▶ EXERCISE REQUIREMENTS: Copy the lines from the one containing "Given: Select the SMS item in sidebar" through the last line, both included, and leave the pictures out of your answer.

START DATASET RECORDS

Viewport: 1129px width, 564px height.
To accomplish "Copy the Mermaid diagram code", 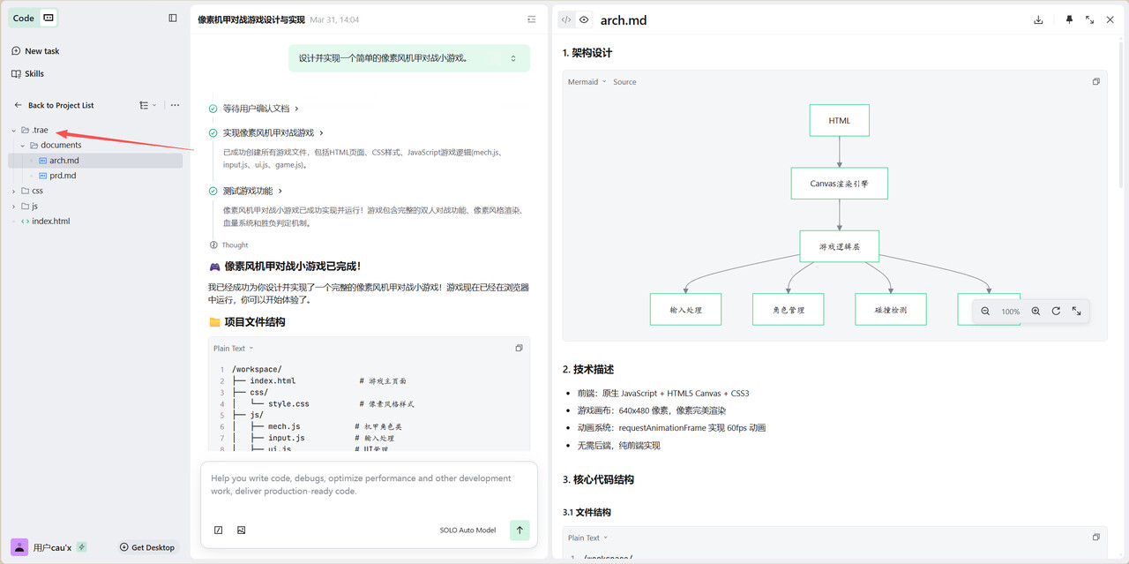I will [1095, 82].
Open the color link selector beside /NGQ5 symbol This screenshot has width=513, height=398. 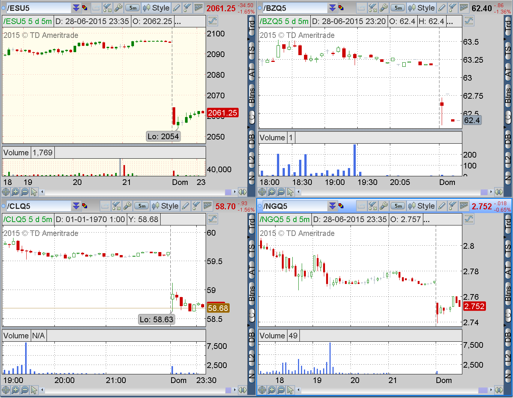click(341, 206)
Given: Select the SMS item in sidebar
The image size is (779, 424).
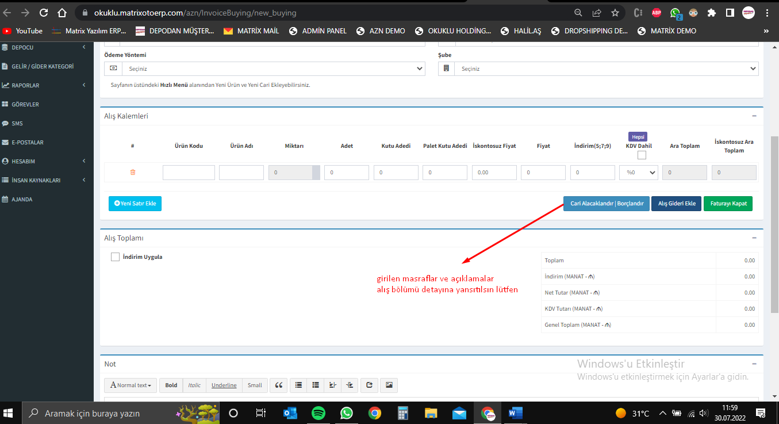Looking at the screenshot, I should (x=17, y=123).
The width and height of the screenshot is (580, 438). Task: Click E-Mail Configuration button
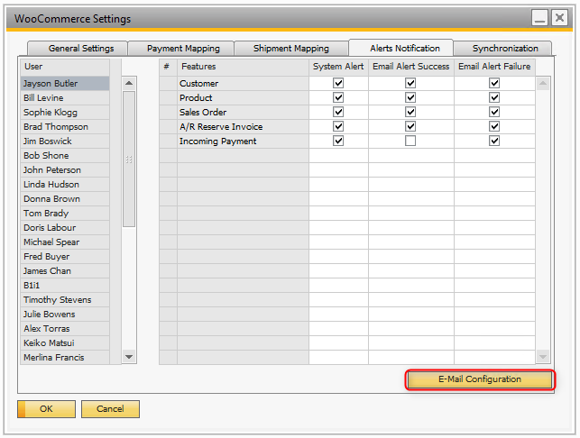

END DATASET RECORDS

▶ EXPECTED ANSWER:
Given: Select the SMS item in sidebar
The image size is (779, 424).
Looking at the screenshot, I should (x=17, y=123).
The width and height of the screenshot is (580, 438). Task: Click E-Mail Configuration button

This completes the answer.